Article 17 of the General Data Protection Regulation (GDPR) stipulates the Right to Erasure, often referred to as the Right to be Forgotten. While the regulation specifies some requirements as to what controllers must do with data requested to be “erased”, it does not expressly define what the term erasure means. The California Consumer Protection Act (CCPA) also has this provision.
This article describes automatic data discovery and erasure methods in the IRI static data masking products that find and delete personally identifiable information (PII) in different data sources.

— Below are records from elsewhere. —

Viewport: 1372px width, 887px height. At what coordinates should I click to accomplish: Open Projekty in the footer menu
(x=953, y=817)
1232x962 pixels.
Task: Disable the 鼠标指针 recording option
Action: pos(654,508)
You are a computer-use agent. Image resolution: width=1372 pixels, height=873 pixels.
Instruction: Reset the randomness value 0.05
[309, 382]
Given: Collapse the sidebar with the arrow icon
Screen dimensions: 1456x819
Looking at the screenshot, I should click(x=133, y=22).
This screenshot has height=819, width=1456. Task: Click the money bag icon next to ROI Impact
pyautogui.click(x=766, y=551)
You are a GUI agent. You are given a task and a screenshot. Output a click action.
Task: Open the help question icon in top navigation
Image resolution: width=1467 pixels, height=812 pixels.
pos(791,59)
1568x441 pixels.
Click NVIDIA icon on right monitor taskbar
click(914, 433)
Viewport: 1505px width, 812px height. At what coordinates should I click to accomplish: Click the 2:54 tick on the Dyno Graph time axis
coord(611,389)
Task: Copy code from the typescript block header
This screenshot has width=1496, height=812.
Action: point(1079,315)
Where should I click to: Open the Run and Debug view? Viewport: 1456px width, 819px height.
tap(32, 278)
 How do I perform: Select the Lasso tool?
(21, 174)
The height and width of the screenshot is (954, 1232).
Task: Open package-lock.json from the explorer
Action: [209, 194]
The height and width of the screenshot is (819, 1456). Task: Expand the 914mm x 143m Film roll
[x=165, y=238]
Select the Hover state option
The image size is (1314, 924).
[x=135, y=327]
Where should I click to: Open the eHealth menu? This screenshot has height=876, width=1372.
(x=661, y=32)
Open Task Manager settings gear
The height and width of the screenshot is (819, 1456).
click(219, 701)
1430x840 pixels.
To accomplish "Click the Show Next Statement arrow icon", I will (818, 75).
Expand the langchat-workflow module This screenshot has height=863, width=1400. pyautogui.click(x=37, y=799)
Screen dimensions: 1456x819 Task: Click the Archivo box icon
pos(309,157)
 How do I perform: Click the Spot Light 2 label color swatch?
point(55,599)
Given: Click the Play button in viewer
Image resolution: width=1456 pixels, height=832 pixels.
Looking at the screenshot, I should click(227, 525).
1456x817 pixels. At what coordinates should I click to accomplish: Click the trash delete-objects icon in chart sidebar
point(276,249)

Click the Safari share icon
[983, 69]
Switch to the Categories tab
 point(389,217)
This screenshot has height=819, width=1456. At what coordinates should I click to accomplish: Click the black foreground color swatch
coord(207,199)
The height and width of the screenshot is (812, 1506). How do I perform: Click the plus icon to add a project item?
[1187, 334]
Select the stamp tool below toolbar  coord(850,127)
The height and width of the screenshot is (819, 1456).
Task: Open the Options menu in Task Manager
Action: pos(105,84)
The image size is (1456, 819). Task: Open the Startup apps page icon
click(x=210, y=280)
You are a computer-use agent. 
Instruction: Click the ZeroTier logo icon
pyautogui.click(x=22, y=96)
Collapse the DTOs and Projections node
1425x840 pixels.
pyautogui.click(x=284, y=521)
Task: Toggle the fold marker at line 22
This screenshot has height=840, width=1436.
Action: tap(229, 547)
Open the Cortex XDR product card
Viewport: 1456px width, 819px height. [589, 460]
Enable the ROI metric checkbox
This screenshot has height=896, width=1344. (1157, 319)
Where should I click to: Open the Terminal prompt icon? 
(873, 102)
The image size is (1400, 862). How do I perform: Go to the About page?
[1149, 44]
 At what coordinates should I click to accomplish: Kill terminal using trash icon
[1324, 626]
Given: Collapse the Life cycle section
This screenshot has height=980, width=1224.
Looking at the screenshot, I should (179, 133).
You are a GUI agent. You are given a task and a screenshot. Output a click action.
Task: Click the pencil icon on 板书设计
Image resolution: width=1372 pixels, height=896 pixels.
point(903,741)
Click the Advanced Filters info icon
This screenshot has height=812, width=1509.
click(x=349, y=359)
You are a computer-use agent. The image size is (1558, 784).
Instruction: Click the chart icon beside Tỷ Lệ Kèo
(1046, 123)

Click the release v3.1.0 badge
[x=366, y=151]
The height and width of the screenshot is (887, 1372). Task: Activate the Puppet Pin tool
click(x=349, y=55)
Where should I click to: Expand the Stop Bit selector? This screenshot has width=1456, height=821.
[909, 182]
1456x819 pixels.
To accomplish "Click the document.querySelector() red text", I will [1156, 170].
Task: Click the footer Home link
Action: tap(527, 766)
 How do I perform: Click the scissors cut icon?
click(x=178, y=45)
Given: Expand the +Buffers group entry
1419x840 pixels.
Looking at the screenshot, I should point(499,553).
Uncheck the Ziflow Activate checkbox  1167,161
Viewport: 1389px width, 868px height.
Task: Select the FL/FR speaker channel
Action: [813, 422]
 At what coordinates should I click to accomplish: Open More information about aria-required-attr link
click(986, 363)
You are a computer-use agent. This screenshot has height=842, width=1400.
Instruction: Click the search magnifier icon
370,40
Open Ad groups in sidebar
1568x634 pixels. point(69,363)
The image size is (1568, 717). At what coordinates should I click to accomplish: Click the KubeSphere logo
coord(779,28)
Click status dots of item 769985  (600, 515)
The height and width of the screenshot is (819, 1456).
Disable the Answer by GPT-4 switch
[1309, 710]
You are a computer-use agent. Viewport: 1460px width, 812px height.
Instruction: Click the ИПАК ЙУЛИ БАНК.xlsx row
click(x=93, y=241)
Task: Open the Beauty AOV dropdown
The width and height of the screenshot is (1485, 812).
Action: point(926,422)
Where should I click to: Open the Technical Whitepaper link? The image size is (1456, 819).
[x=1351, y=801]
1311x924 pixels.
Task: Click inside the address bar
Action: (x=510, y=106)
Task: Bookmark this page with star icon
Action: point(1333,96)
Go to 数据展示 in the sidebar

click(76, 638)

All IRI ‘shield’ products are front-ended in the same Eclipse IDE called IRI Workbench.
In fact, it is through Workbench that data collectors and processors subject to GDPR can:
- define (classify) PII specific to an individual, group, or any PII attributes in general
- search and locate that PII in disparate sources to validate and fix it, helping comply with Article 16 (the Right to Rectification)
- extract and provide (deliver) that data in various formats, helping comply with Article 20 (Data Portability)
- delete or remove PII ad hoc from individual files or tables, or en masses across multiple sources through a multi-source wizard applying the erasure function to a data class; or,
- Otherwise mask or de-identify PII with other obfuscation and anonymization functions like encryption, pseudonymization, character/blackout redaction, hashing, blurring, etc.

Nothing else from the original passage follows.